Mittal: What we really want to do is to understand how the insurance works in the Indian context. There has been studies that has documented the implementation-related challenges. Beneficiaries have cards but they don’t know what to do. There are challenges in processing and all of these are implementation related.

Primary care is not something we are even really focussing on. So even in health insurance we need to have more research and the way these policies are designed. How is it having an impact and what are the kind of challenges they are experiencing? Is it leading to improvement which is what we are really concerned about? And if that’s not the case maybe we want to think about innovative ways of either informing people about how this works and figuring what are the bottlenecks and thinking about innovative ways. So that means doing more research and having good data. There is also a challenge in making people invest in preventive care. As an individual, you are more likely to invest in curative care because you see the direct benefit of it. With preventive care, you are telling the person you need to make the investment today but he or she may not see the benefit. So sometimes it’s very hard for people to even kind of make them understand or realise it.

How do we address the issues in providing healthcare for all?

Dr Mavalankar: Systems are required but look at Germany did years ago. No system was there but they politically decided that we must get at least some healthcare and everybody is equal. We say it’s so complicated that we cannot do. We have sent rockets to Mars but we cannot build our own healthcare system that also at the primary level.

▶ [TASK INSTRUCTIONS]:
(1) List every kind of care named in the healthcare discussion.
(2) Summarize the healthcare discussion in two sentences.

(Records from a collection)
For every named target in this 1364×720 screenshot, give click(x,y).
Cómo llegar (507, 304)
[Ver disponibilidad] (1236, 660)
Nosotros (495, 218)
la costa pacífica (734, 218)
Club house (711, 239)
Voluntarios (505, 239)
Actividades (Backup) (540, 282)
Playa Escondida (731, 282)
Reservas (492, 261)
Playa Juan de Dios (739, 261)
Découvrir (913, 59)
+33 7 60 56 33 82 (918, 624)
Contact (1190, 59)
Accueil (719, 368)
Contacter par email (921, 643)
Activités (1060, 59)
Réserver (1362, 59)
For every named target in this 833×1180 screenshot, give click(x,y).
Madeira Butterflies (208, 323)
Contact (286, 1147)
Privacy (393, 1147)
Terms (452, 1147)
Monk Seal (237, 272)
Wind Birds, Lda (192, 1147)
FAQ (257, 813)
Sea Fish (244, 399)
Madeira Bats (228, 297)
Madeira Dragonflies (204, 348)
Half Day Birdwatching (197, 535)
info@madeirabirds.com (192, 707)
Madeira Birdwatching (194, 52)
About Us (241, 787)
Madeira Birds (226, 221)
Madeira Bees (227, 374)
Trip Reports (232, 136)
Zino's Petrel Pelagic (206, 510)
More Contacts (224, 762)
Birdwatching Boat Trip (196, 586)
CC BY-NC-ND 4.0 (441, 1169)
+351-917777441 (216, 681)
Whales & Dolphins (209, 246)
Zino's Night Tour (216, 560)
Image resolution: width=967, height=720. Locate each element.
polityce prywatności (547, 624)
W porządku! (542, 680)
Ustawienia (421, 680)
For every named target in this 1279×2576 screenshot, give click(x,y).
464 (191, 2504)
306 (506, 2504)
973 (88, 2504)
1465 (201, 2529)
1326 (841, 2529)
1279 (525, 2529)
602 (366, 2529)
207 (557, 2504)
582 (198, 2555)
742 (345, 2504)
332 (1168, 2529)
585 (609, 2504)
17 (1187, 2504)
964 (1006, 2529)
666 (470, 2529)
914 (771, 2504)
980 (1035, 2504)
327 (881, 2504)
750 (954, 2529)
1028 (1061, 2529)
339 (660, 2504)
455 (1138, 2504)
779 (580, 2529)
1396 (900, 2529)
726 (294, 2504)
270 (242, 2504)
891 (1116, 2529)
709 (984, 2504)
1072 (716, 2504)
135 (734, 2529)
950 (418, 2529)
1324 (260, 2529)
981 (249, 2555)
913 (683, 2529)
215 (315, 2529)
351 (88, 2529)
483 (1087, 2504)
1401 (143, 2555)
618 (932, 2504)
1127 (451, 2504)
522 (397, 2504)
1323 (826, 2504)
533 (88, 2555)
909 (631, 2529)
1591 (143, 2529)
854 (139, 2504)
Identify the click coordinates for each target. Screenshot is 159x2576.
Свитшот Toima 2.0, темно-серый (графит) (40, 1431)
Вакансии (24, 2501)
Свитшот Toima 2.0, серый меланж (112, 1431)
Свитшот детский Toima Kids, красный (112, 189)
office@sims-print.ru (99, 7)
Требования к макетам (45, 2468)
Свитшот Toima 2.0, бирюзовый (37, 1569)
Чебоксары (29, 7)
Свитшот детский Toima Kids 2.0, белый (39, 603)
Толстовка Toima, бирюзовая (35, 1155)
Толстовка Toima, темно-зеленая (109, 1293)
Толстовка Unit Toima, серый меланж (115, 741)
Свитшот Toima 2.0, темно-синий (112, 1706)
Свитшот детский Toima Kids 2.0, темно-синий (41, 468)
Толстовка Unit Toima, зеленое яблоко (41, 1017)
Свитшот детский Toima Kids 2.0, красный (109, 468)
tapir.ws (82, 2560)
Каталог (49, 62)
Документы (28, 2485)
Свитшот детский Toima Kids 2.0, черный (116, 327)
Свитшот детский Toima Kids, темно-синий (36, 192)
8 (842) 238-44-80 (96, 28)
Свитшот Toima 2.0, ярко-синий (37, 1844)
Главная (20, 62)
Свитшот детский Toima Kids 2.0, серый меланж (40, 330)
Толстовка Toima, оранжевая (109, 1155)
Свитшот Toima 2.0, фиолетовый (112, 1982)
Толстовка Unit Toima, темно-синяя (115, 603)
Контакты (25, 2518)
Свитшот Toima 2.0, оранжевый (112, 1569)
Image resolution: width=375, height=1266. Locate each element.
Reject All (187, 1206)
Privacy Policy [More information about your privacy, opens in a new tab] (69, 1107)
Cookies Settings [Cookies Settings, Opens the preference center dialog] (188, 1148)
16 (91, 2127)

▶ [PER-TASK ANSWERS]:
(1) primary care, preventive care, curative care

(2) Mittal says more research and good data are needed on how health insurance works in India, where beneficiaries have cards but don't know what to do, and notes that people find it hard to invest in preventive care because they may not see its benefit. Dr Mavalankar points out that Germany politically decided years ago that everybody must get at least some healthcare, while India has sent rockets to Mars but cannot build its own healthcare system even at the primary level.